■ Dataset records
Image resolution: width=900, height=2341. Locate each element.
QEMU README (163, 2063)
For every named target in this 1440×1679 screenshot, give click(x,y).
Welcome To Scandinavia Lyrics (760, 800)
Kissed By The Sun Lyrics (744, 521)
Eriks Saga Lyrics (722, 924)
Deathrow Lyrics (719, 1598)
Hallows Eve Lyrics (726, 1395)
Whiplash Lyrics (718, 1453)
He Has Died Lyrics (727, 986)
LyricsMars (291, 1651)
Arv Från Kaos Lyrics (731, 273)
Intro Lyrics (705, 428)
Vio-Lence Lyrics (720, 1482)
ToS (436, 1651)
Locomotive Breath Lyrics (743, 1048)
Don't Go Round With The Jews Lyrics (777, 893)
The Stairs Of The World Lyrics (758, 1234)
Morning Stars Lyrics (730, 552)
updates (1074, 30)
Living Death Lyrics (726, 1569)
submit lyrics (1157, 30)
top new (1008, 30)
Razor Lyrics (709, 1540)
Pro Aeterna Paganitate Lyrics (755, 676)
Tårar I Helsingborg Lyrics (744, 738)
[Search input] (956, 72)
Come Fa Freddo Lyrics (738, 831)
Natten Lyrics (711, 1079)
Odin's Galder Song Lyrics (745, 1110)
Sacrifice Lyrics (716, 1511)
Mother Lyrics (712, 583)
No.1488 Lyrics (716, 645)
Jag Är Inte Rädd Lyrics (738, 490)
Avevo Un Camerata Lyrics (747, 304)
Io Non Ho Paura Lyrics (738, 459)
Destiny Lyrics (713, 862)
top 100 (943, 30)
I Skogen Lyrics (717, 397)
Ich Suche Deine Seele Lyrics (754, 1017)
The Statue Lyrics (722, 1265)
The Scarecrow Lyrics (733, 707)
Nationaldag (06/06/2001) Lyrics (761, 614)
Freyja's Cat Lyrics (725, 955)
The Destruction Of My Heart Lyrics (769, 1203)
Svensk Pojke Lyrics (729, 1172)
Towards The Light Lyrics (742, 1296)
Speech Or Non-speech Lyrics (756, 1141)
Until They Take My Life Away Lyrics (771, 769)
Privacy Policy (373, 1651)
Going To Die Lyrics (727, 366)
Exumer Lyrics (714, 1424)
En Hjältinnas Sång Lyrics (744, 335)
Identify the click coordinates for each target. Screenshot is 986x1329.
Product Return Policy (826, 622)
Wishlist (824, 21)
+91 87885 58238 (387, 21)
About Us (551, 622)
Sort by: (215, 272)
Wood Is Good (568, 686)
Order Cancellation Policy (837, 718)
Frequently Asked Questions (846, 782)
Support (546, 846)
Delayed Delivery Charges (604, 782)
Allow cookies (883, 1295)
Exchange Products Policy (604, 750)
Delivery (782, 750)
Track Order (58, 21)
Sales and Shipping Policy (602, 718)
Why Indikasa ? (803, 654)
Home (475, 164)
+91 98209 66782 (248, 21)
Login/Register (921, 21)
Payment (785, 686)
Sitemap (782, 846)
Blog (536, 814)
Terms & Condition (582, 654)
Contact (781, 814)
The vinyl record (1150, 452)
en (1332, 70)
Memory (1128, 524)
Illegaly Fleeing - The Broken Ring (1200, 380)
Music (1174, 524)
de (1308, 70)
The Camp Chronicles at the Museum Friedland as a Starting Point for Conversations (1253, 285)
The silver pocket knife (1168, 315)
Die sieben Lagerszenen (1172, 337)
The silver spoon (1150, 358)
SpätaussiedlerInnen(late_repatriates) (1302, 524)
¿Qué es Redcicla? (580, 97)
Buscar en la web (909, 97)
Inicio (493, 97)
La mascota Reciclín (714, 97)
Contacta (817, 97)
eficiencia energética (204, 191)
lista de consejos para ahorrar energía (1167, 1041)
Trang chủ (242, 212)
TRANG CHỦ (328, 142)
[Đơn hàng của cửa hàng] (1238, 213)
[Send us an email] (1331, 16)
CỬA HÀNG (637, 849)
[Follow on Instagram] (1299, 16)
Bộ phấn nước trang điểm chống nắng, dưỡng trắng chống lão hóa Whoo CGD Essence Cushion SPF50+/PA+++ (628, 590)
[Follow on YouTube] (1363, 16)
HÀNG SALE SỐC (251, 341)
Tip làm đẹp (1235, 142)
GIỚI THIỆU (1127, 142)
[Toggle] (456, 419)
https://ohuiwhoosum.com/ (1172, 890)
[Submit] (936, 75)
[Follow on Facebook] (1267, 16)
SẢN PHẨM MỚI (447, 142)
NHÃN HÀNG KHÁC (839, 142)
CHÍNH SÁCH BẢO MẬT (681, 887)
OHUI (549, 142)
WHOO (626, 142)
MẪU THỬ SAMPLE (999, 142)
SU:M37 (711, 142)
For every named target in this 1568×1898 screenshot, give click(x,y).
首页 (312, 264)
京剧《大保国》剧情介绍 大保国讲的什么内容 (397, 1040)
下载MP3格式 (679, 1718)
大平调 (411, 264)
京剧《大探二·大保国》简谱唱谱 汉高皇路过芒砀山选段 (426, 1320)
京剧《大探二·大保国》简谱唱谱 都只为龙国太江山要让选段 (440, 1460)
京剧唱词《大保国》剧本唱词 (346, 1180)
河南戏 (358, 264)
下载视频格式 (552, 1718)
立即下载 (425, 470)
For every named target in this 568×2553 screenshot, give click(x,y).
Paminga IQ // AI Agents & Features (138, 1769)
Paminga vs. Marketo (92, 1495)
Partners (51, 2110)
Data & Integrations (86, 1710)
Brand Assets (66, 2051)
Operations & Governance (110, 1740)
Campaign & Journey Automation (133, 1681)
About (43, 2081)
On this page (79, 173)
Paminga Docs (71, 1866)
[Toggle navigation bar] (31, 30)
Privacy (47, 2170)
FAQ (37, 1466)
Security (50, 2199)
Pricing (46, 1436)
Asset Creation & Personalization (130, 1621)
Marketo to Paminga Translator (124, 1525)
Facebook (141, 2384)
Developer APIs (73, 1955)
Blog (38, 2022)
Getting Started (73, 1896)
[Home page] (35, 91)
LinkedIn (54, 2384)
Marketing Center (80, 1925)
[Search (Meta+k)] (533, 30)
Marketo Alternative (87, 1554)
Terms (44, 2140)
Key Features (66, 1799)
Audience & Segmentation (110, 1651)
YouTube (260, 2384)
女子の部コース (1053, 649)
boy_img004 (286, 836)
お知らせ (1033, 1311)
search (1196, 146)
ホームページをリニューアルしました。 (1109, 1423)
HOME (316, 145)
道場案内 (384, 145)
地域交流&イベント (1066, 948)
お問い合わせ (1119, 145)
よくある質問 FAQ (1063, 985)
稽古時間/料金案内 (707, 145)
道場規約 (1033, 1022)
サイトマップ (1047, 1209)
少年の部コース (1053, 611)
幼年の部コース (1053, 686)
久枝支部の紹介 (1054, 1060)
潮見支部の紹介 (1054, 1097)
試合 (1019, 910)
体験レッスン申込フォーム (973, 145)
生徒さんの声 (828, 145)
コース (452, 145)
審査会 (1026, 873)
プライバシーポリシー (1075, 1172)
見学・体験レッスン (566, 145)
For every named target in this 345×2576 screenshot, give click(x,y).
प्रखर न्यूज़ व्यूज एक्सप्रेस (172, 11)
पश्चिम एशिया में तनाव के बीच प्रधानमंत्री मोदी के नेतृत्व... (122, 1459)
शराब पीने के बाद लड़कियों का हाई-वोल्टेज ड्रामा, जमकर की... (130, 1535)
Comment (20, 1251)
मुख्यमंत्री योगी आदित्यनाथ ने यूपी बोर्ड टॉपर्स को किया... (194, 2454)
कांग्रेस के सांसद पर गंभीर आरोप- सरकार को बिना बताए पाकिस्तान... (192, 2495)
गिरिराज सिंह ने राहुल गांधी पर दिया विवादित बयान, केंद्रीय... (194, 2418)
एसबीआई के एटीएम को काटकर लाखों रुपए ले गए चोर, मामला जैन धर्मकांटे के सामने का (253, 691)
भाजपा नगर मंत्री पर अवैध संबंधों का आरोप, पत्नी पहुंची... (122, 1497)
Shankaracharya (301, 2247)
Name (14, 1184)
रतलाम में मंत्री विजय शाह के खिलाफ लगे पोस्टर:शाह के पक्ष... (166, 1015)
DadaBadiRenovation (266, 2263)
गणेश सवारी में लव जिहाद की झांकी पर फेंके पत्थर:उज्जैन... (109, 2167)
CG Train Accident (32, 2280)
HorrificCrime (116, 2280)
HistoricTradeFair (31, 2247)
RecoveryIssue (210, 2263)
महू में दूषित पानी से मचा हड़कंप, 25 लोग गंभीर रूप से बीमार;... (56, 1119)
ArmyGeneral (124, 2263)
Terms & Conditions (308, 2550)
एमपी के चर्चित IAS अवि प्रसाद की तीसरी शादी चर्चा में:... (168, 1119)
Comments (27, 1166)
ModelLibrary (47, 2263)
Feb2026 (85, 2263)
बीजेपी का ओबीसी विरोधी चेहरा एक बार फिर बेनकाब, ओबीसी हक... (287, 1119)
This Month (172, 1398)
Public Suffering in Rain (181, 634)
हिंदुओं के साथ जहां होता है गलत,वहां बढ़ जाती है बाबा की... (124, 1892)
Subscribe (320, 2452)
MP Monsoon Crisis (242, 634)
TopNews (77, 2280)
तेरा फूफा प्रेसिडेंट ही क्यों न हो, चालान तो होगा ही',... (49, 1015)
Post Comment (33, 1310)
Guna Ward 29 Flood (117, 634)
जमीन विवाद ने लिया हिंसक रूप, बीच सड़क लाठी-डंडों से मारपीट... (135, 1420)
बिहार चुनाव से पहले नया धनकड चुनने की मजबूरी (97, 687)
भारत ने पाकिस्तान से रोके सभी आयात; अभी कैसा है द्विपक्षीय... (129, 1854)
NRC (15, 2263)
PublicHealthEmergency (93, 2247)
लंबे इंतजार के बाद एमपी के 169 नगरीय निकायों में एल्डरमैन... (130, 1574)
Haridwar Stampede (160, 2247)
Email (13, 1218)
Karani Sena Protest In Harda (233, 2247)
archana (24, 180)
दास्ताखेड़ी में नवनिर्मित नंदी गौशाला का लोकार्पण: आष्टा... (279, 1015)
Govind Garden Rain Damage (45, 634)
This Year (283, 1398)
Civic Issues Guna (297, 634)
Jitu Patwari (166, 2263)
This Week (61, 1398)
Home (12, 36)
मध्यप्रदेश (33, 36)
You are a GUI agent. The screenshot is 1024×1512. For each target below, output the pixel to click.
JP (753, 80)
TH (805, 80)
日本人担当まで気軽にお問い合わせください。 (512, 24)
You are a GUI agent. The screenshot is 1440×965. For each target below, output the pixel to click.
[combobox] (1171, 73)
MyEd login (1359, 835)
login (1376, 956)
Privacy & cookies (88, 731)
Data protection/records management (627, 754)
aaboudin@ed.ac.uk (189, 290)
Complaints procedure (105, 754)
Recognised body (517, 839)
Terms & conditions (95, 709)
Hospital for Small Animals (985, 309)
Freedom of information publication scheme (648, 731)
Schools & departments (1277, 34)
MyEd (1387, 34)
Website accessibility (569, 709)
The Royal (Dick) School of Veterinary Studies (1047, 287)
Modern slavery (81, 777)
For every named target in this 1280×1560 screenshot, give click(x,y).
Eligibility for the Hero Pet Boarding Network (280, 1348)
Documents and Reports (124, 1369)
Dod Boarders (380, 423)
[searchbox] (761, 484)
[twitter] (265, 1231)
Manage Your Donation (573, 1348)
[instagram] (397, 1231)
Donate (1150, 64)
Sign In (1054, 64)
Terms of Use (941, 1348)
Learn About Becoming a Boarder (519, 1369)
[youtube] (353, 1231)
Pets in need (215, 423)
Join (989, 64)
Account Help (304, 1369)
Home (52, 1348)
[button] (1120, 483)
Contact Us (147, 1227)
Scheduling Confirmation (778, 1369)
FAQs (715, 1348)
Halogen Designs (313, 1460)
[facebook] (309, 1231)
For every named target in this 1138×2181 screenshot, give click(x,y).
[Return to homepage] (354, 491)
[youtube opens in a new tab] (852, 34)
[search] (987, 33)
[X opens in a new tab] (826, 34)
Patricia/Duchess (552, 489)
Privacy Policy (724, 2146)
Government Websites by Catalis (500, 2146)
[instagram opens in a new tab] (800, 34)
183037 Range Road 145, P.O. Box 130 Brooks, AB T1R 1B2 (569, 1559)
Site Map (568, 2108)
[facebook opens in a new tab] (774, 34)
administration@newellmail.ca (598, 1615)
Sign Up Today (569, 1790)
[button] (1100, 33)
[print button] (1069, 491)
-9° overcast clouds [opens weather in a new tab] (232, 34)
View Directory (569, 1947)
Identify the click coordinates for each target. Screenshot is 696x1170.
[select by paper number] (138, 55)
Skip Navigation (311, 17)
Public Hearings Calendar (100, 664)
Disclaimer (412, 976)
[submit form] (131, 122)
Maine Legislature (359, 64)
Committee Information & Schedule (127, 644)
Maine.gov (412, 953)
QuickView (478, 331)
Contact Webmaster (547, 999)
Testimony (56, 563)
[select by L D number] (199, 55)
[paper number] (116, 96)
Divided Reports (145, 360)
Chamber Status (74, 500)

■ Task requirements
Rewrite the records, starting at the line containing "[twitter] (265, 1231)" and ending at the line containing "[select by paper number] (138, 55)", as a Markdown table with the columns Row and Line. Put a running number in Row and the full line in Line, and leave out blank lines.

■ Reply to the task
| Row | Line |
|---|---|
| 1 | [twitter] (265, 1231) |
| 2 | Manage Your Donation (573, 1348) |
| 3 | [instagram] (397, 1231) |
| 4 | Donate (1150, 64) |
| 5 | Sign In (1054, 64) |
| 6 | Terms of Use (941, 1348) |
| 7 | Learn About Becoming a Boarder (519, 1369) |
| 8 | [youtube] (353, 1231) |
| 9 | Pets in need (215, 423) |
| 10 | Join (989, 64) |
| 11 | Account Help (304, 1369) |
| 12 | Home (52, 1348) |
| 13 | [button] (1120, 483) |
| 14 | Contact Us (147, 1227) |
| 15 | Scheduling Confirmation (778, 1369) |
| 16 | FAQs (715, 1348) |
| 17 | Halogen Designs (313, 1460) |
| 18 | [facebook] (309, 1231) |
| 19 | For every named target in this 1138×2181 screenshot, give click(x,y). |
| 20 | [Return to homepage] (354, 491) |
| 21 | [youtube opens in a new tab] (852, 34) |
| 22 | [search] (987, 33) |
| 23 | [X opens in a new tab] (826, 34) |
| 24 | Patricia/Duchess (552, 489) |
| 25 | Privacy Policy (724, 2146) |
| 26 | Government Websites by Catalis (500, 2146) |
| 27 | [instagram opens in a new tab] (800, 34) |
| 28 | 183037 Range Road 145, P.O. Box 130 Brooks, AB T1R 1B2 (569, 1559) |
| 29 | Site Map (568, 2108) |
| 30 | [facebook opens in a new tab] (774, 34) |
| 31 | administration@newellmail.ca (598, 1615) |
| 32 | Sign Up Today (569, 1790) |
| 33 | [button] (1100, 33) |
| 34 | [print button] (1069, 491) |
| 35 | -9° overcast clouds [opens weather in a new tab] (232, 34) |
| 36 | View Directory (569, 1947) |
| 37 | Identify the click coordinates for each target. Screenshot is 696x1170. |
| 38 | [select by paper number] (138, 55) |